A ciò, talvolta, si aggiungono le pressioni esercitate da taluni datori di lavoro o, per le libere professioni, il timore di perdere la clientela durante i mesi di astensione obbligatoria dovuti alla gravidanza.
Il secondo aspetto – come si è accennato – è culturale. A riflettere sui valori che imperniano la nostra civiltà, a vederne i film e le pubblicità, a osservarne i costumi e i simboli, l’icona mediatica che va per la maggiore è quella di una donna in carriera, emancipata (anche da un punto di vista sessuale), consumistica, quasi sempre single. Di mamme che accudiscono amorevolmente 3 o 4 figli nelle serie televisive se ne vedono ben poche. E questo immaginario gioca innegabilmente i suoi riflessi sui comportamenti collettivi.

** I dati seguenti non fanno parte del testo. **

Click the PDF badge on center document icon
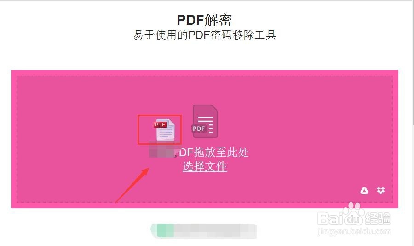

Viceversa, dove la mentalità e il sistema di produzione è ancora sostanzialmente quello pre-capitalistico, o comunque dove l’edonismo individualistico non ha ancora impregnato nel profondo la mentalità di un popolo – come, ad esempio, in tanti paesi africani – la famiglia e la procreazione rimangono un fattore centrale e propulsivo.
Molte sono le conclusioni che si potrebbero trarre, visto che il tasso di natalità ha rilevanti ripercussioni economiche, sociale e culturali. Ma proprio perché ampio, questo capitolo merita un altro approfondimento.